Saturday, February 23, 2008

God's Problem by Bart Ehrman

Rating - 2: not worth reading (skip it)

It is a fine book, but I cannot recommend it to you because I do not think you will find it useful. If you could use the argument, I do not think you will read it.

The problem of evil is that God cannot or will not prevent suffering. Theologian Bart Ehrman reviews the explanations offered in the Bible and finds them wanting. The suffering is so severe and the explanations are so lacking that this former minister can no longer believe in the Judeo-Christian God.

The problem of evil is long-standing, and Epicurus has perhaps the most famous statement of it. How is an all-powerful, all-loving God consistent with the world around us?

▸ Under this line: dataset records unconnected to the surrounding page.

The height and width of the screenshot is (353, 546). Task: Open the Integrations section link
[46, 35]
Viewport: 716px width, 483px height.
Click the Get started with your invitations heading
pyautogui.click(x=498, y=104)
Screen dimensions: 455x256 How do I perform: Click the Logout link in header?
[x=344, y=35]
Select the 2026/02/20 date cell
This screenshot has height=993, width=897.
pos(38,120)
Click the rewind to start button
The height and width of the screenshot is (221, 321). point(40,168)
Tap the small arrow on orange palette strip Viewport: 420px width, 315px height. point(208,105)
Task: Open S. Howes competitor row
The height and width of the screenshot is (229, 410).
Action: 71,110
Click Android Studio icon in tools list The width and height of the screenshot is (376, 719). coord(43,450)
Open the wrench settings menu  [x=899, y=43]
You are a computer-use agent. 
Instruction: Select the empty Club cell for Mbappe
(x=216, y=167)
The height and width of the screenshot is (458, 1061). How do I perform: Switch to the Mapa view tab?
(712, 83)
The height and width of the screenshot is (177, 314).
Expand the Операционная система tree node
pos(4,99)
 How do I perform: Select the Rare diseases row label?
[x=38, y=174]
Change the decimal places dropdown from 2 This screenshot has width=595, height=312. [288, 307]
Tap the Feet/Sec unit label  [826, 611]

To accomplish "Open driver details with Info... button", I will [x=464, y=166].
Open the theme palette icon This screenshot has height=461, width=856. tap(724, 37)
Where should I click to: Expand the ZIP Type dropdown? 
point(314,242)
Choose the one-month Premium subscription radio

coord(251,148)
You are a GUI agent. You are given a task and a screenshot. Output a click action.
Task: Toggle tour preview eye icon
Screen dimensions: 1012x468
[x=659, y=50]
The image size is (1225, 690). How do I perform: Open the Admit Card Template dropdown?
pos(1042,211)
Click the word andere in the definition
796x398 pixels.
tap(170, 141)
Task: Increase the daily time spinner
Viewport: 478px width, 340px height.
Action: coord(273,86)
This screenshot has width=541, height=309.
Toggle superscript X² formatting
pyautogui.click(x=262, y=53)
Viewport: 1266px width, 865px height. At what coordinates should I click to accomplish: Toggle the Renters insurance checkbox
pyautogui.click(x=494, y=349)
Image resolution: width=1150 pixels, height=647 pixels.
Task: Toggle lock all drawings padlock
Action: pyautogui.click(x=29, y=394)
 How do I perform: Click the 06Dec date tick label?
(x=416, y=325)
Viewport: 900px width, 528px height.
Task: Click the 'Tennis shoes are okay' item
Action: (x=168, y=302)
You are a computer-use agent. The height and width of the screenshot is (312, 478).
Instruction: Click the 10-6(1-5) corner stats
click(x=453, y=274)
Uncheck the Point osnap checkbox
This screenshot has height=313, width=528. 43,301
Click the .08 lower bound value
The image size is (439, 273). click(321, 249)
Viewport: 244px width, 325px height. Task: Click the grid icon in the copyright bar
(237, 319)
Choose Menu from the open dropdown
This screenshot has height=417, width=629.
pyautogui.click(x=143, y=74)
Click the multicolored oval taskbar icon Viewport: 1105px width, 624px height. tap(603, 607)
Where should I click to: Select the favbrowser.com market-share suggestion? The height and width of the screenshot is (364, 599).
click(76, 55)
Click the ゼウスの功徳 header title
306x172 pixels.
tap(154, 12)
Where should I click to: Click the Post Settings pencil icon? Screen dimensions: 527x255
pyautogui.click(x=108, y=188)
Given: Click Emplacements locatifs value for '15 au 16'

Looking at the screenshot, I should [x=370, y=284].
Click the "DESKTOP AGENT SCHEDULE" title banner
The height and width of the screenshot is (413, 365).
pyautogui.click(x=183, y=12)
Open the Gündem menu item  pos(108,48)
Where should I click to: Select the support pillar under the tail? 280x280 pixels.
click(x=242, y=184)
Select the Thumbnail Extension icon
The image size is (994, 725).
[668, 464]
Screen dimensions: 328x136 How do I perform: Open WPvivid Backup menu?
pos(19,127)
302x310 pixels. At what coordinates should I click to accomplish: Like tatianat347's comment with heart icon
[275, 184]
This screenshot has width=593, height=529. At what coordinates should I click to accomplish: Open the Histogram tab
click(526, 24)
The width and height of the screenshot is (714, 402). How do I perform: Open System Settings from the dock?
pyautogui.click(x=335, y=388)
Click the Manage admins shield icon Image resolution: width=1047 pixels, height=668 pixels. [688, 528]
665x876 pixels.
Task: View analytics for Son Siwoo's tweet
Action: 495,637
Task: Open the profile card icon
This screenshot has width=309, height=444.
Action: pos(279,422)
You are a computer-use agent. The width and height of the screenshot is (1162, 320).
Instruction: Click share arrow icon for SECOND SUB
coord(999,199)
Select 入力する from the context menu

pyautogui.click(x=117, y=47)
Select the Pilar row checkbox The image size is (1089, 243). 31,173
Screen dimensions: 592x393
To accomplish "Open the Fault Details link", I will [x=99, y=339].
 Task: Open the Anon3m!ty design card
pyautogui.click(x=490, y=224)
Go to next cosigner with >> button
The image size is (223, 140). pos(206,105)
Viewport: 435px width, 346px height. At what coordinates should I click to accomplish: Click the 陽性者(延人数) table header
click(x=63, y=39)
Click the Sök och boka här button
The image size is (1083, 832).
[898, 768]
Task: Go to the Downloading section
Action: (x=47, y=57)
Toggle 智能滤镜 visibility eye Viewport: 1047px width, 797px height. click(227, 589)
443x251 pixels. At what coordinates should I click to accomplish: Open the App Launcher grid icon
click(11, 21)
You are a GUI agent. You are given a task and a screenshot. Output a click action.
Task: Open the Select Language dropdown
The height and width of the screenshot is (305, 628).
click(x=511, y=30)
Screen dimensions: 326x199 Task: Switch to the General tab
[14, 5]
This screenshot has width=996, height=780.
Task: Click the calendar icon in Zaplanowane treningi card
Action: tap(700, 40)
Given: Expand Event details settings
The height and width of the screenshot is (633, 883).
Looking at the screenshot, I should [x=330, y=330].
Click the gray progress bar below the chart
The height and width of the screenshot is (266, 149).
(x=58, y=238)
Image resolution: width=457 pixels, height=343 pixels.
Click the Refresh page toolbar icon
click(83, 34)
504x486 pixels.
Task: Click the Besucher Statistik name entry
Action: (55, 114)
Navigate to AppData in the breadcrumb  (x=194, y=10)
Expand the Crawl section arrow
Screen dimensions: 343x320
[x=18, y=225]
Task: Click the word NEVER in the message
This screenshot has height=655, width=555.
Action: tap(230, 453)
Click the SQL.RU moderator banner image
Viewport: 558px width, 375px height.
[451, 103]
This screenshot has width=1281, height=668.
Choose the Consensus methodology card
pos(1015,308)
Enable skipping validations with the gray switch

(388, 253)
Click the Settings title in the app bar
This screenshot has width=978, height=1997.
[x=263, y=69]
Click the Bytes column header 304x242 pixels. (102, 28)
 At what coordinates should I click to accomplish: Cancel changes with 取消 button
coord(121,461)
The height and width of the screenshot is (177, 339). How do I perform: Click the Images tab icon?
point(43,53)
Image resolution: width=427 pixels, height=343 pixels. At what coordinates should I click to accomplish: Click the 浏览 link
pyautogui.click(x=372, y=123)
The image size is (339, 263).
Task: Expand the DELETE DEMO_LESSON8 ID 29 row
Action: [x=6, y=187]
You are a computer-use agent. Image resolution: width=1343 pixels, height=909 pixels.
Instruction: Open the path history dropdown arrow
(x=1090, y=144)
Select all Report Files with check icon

God exists; suffering exists; God cannot or will not prevent suffering (or both). Some deny the first, very few deny the second, and the third follows pretty clearly from the second (and more clearly from the denial of the first).

The volume and depth of suffering in the world is nigh-incomprehensible. Prof. Ehrman gives a brief treatment that is still wearyingly long. The standard example these days is the Holocaust, the intentional extermination of eleven million people. Too big -- let's use Dostoevsky's approach: one child. Sometime in the next five seconds, a child is going to die for lack of a good water supply. Maybe it is a waterborne parasite, or dehydration in sub-Saharan Africa, or diarrhea so severe that you could not keep food in the child were he not also malnourished. How do you justify the suffering of the innocent?

Another one will be dead before you finish this paragraph. The child has not done anything wrong. He has hardly had time in his brief life. If you take solace in faith, remember that this child will never even have a chance to hear of your religion.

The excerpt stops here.